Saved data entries
>>>
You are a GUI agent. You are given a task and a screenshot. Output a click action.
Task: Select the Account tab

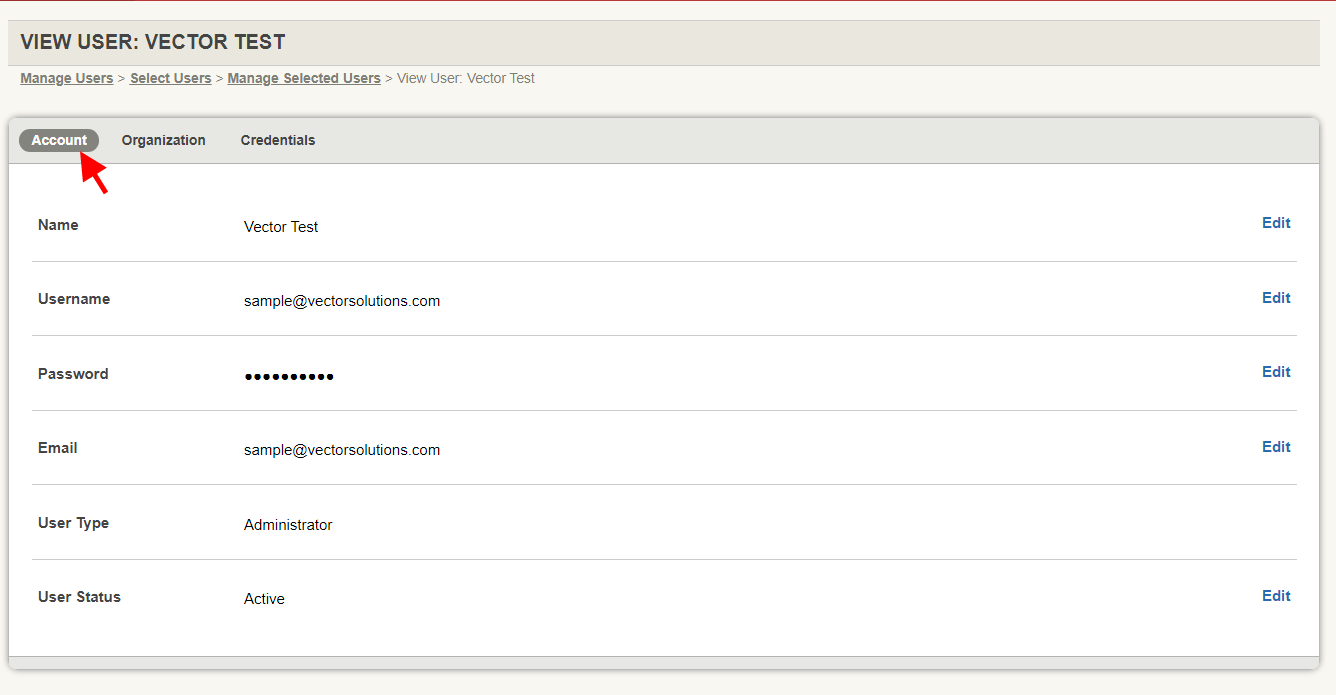coord(58,140)
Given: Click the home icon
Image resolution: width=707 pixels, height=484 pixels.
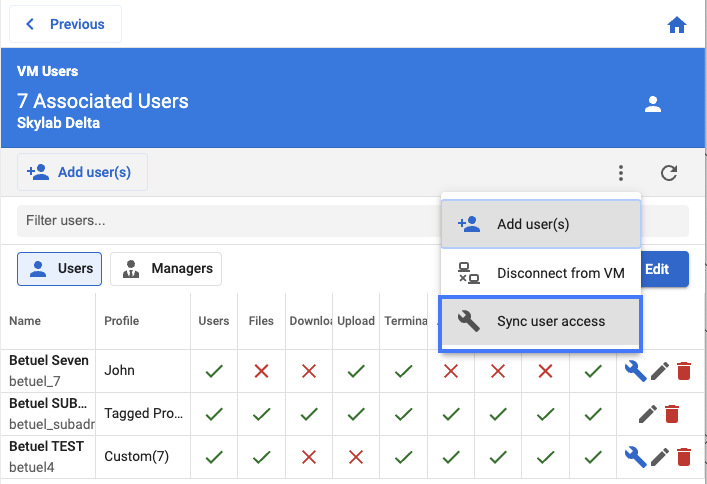Looking at the screenshot, I should [x=677, y=25].
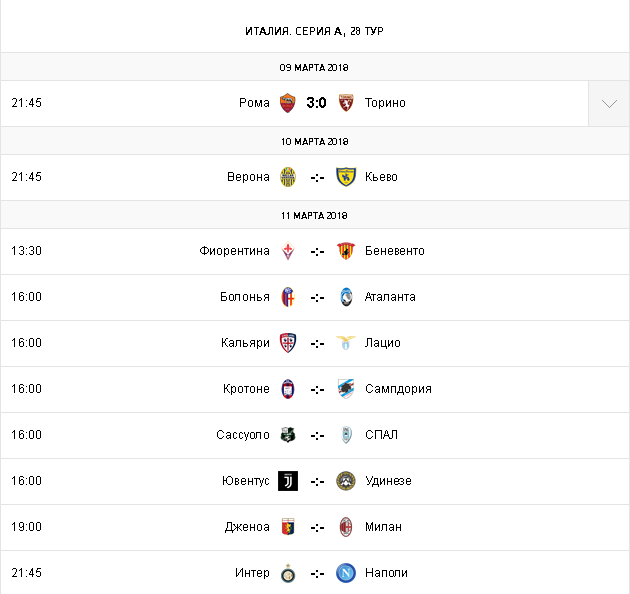Click the Fiorentina club crest icon
This screenshot has width=630, height=594.
point(288,251)
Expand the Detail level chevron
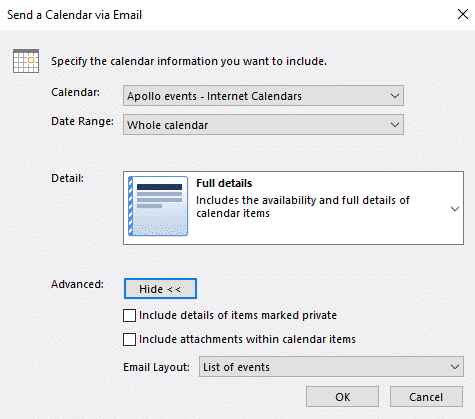This screenshot has height=419, width=475. pyautogui.click(x=455, y=209)
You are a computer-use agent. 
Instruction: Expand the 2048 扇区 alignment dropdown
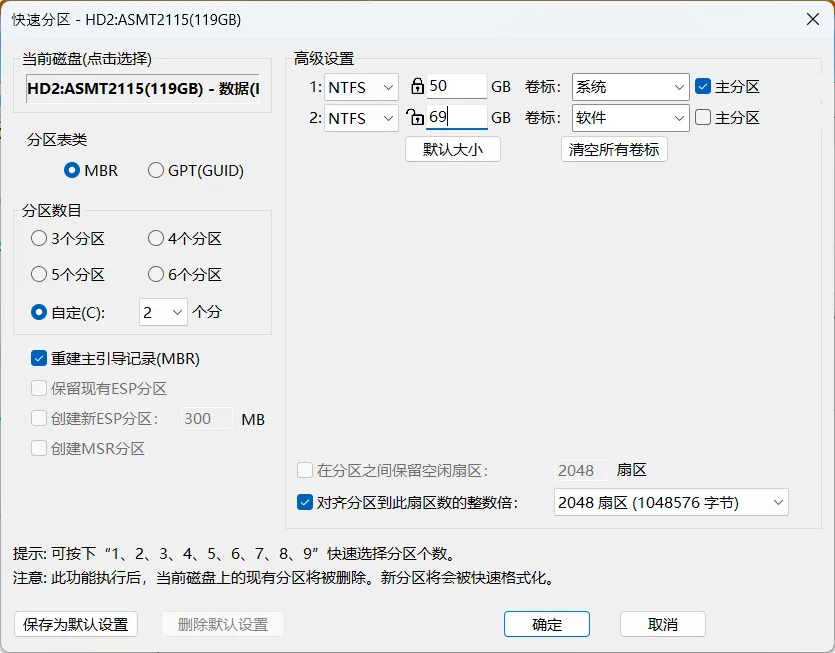[671, 502]
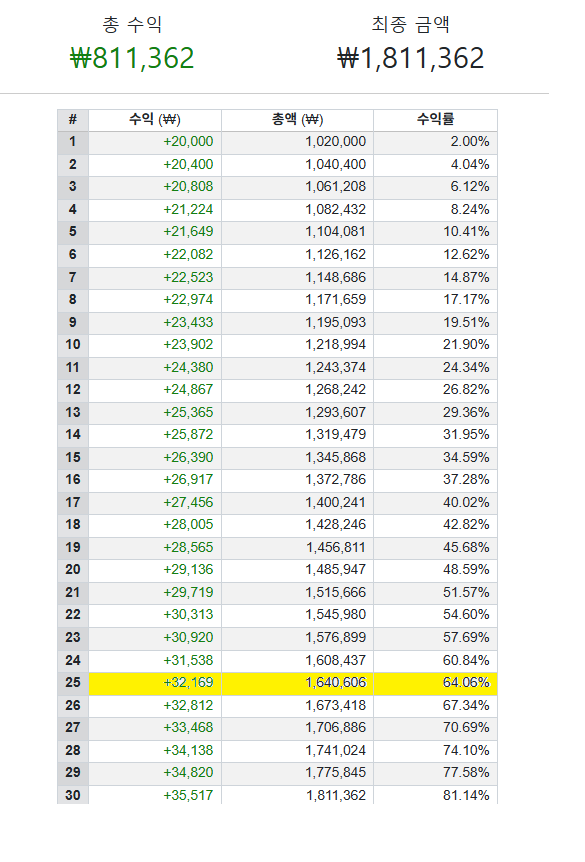Select row 1 profit +20,000 cell
This screenshot has width=585, height=862.
pos(155,142)
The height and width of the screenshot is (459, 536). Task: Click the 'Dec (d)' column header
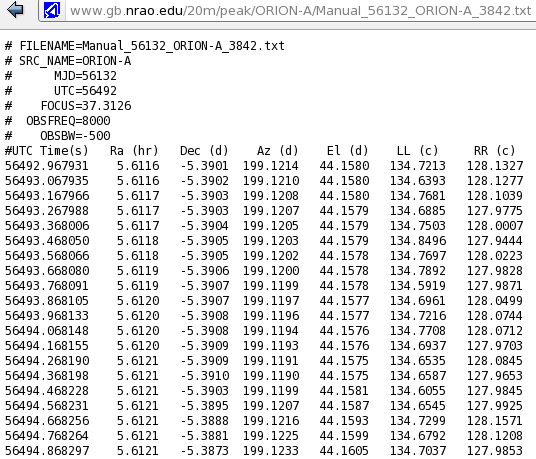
<<<
In your copy, every entry above must match word for word, and no picture may appear.

You are a GUI agent. You are given a task and a screenshot. Output a click action.
Task: Select the Account tab

coord(58,140)
Given: Click the home icon
Image resolution: width=707 pixels, height=484 pixels.
Looking at the screenshot, I should [x=677, y=25].
Click the Fiorentina club crest icon
This screenshot has width=630, height=594.
point(288,251)
Expand the Detail level chevron
This screenshot has height=419, width=475. pyautogui.click(x=455, y=209)
You are a computer-use agent. 
Instruction: Expand the 2048 扇区 alignment dropdown
[671, 502]
Select row 1 profit +20,000 cell
This screenshot has width=585, height=862.
pos(155,142)
The height and width of the screenshot is (459, 536). Task: Click the 'Dec (d)' column header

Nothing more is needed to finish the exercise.